What you are asked to do: Look below for the line containing "Task: Click the product name 生物反馈及神经肌肉刺激治疗仪" and the line containing "The image size is (1706, 960)."; repeat exactly those two lines and all lines between them, and nothing else.

Listed entries:
========

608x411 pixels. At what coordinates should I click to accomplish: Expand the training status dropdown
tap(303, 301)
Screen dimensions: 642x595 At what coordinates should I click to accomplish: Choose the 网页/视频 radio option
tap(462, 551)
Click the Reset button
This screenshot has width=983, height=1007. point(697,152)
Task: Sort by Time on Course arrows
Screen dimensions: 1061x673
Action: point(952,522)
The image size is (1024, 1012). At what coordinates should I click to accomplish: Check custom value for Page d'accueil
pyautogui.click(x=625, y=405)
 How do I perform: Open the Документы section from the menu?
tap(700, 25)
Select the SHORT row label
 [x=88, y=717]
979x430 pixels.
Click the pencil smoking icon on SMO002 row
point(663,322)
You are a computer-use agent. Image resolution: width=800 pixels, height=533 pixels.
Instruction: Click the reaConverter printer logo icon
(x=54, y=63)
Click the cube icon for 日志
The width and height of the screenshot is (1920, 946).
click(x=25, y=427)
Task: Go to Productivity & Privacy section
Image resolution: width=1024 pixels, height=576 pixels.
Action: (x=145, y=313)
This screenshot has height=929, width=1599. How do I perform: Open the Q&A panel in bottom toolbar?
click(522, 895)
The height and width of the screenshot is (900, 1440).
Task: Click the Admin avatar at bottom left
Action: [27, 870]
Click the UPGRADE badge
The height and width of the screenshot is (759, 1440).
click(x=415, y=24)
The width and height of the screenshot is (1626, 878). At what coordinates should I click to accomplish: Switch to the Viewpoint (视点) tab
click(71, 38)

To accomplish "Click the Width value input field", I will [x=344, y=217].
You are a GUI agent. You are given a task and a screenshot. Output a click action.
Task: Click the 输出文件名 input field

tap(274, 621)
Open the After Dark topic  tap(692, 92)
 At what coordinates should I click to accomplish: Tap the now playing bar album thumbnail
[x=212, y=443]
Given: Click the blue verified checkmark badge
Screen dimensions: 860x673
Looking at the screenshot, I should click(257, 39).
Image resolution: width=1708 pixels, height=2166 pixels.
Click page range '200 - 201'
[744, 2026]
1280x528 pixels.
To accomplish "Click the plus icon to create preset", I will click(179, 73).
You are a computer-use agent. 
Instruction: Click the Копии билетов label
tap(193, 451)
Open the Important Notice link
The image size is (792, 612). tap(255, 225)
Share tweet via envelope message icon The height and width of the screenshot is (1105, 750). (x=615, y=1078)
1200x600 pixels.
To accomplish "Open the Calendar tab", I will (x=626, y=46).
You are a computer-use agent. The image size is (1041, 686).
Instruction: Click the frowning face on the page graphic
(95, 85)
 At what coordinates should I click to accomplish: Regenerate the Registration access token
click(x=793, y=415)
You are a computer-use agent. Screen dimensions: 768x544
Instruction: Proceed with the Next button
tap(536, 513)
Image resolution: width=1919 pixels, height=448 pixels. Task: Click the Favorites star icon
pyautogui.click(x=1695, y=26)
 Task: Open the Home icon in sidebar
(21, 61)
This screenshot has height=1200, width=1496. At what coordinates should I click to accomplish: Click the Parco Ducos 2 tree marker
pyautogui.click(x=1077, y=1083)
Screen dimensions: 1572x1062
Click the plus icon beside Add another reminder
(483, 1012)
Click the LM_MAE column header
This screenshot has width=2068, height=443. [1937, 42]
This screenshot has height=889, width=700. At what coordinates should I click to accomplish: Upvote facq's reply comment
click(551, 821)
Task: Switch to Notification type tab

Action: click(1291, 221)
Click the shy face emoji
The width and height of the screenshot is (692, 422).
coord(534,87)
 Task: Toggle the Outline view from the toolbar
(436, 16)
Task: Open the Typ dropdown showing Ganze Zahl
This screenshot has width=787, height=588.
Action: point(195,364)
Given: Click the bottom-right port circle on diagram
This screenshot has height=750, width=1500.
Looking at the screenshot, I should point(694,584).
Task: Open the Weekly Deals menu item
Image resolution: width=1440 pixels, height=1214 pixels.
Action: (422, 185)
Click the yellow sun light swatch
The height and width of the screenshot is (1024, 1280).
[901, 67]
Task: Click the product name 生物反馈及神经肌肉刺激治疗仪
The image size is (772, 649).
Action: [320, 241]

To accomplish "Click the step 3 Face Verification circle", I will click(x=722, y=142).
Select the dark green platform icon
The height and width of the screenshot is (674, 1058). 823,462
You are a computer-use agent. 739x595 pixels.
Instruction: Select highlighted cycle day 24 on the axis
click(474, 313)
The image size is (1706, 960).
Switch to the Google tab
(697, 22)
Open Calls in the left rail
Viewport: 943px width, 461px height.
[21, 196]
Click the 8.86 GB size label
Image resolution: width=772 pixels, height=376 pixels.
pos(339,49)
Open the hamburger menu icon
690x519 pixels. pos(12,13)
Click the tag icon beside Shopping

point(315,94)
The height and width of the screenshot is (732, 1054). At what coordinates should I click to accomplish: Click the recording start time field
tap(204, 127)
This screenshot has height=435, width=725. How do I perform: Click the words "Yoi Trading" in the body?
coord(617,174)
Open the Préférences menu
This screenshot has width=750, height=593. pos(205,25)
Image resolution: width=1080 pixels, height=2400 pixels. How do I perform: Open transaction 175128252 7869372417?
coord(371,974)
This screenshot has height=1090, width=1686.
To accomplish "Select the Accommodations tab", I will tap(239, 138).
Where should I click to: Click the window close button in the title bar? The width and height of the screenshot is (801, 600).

========

Solution to this problem:
Task: Click the product name 生物反馈及神经肌肉刺激治疗仪
The image size is (772, 649).
Action: [320, 241]

To accomplish "Click the step 3 Face Verification circle", I will click(x=722, y=142).
Select the dark green platform icon
The height and width of the screenshot is (674, 1058). 823,462
You are a computer-use agent. 739x595 pixels.
Instruction: Select highlighted cycle day 24 on the axis
click(474, 313)
The image size is (1706, 960).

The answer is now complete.